The amended PTE 2020-02 applies to covered transactions on or after September 23, 2024; however, there is a one-year phase-in period beginning on September 23, 2024. During this phase-in period, investment professionals may receive reasonable compensation if they comply with the Impartial Conduct Standards and the fiduciary acknowledgement requirement.

Required Disclosure and Fiduciary Acknowledgement

The amended PTE 2020-02 requires investment advisers to provide a written acknowledgement that the institution and the investment professional are providing fiduciary advice and are fiduciaries under ERISA. Furthermore, the amended PTE 2020-02 requires investment advisers to make certain additional disclosures regarding fees, scope of services, and conflicts of interest.

Impartial Conduct Standard

The amended PTE 2020-02 replaces the “best interest standard” for determining impartial conduct with the “Care Obligation” and the “Loyalty Obligation,” which, according to the DOL, are more consistent with the Securities and Exchange Commission’s Regulation Best Interest. Under the Care Obligation, advice must reflect the care, skill, prudence, and diligence under the circumstances then prevailing that a prudent person acting in a like capacity and familiar with such matters would use in the conduct of an enterprise of a like character and with like aims, based on the investment objectives, risk tolerance, financial circumstances, and needs of the retirement investor. Under the Loyalty Obligation, the investment professional must not place the financial or other interests of the professional, their affiliate or related entity, or other party ahead of the interests of the retirement investor or subordinate the retirement investor’s interests to those of the professional, their affiliate, or related entity.

Policies and Procedures

Each investment adviser must establish, maintain, and enforce written policies and procedures prudently designed to ensure that the investment adviser and its investment professionals comply with the Impartial Conduct Standards and other exemption conditions. The policies must mitigate conflict of interests.

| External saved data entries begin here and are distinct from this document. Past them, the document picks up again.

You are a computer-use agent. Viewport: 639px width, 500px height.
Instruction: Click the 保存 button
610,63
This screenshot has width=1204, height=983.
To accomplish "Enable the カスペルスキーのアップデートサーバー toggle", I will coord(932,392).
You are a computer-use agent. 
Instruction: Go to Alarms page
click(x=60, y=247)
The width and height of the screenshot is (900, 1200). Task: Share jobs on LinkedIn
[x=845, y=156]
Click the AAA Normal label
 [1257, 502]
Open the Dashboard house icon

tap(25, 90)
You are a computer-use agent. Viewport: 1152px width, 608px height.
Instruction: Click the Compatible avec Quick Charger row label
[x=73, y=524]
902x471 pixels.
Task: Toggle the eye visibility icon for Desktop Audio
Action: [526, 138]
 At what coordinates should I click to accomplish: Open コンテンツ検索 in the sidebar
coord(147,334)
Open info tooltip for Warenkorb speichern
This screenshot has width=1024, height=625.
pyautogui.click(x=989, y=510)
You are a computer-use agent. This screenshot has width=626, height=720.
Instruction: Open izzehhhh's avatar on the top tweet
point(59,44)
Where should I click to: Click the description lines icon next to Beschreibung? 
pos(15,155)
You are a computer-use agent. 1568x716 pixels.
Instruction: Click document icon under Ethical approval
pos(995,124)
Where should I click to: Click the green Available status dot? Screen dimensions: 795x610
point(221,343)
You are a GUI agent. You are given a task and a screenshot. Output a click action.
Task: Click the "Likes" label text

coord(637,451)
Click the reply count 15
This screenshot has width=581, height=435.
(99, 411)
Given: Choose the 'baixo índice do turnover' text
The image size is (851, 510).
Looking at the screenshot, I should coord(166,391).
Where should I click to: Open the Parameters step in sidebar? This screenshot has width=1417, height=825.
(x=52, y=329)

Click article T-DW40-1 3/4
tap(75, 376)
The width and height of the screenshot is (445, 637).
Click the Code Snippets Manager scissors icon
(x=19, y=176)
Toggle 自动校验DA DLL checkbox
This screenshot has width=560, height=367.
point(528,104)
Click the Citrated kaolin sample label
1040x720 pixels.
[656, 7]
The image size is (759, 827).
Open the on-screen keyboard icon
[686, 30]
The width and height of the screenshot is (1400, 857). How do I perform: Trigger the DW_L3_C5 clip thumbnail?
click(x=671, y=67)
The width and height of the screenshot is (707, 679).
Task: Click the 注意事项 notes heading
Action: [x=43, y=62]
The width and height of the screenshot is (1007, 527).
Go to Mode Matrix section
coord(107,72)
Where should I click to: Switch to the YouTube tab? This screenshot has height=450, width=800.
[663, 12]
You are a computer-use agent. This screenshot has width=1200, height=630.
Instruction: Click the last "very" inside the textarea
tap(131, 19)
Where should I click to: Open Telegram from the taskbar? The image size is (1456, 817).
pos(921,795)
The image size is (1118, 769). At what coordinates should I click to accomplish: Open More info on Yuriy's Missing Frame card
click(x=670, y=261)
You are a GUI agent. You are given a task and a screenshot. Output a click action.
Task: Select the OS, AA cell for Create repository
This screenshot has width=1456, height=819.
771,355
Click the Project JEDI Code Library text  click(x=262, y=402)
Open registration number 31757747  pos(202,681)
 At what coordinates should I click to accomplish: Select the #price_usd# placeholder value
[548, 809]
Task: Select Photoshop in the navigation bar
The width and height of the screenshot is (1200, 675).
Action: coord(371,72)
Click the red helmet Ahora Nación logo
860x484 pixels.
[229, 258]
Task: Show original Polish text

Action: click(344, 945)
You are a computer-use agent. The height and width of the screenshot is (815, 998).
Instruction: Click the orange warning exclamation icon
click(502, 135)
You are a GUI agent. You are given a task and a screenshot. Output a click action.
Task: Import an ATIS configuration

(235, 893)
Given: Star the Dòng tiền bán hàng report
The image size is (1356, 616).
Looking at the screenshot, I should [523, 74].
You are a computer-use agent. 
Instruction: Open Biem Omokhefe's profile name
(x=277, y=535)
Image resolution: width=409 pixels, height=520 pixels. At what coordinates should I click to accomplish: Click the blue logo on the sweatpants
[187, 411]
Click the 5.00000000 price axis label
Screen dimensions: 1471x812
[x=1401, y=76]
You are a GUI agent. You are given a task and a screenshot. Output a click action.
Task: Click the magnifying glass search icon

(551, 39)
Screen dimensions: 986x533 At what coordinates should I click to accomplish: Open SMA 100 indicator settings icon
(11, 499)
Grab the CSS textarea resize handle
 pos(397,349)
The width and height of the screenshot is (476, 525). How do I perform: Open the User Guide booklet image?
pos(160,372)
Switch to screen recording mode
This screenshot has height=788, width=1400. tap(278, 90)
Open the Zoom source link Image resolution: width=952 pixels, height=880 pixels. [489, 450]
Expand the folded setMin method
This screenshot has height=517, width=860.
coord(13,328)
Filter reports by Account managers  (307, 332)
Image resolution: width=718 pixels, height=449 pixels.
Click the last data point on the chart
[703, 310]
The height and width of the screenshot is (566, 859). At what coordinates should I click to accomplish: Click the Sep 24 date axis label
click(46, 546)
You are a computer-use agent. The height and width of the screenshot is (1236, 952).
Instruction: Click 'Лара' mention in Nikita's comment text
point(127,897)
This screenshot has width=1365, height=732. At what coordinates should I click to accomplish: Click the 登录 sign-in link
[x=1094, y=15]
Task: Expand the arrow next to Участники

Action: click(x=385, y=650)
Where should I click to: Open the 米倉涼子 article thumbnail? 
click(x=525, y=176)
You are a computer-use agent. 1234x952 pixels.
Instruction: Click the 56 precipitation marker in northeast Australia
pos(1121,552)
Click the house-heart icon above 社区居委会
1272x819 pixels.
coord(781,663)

Specifically, investment advisers may not use quotas, appraisals, bonuses, special awards, differential compensation, or other similar actions in a manner that is intended, or that a reasonable person would conclude are likely, to result in recommendations that do not meet the Care Obligation or Loyalty Obligation. The investment adviser must provide their complete policies and procedures to the DOL within 30 days of a request.

Additionally, the investment adviser must continue to conduct a retrospective review at least annually that is reasonably designed to detect and prevent violations of and achieve compliance with the conditions of this exemption. The investment adviser must maintain records demonstrating compliance with PTE 2020-02 for a period of six years after the covered transaction.

Penalties

The amended PTE 2020-02 broadens the disqualification provisions to include convictions of certain affiliated entities and foreign convictions. Previously, an investment adviser or an investment professional was ineligible only upon a conviction for “crimes arising out of such person’s provision of investment advice” to retirement investors. Under the amended PTE 2020-02, however, a relevant conviction or final judgment that occurs on or after September 23, 2024, with respect to an entity in the same controlled group as an investment adviser would result in such investment adviser’s becoming ineligible to rely on PTE 2020-02 for a 10-year period.

The DOL’s Retirement Security Rule has broad implications for financial institutions, including investment advisers.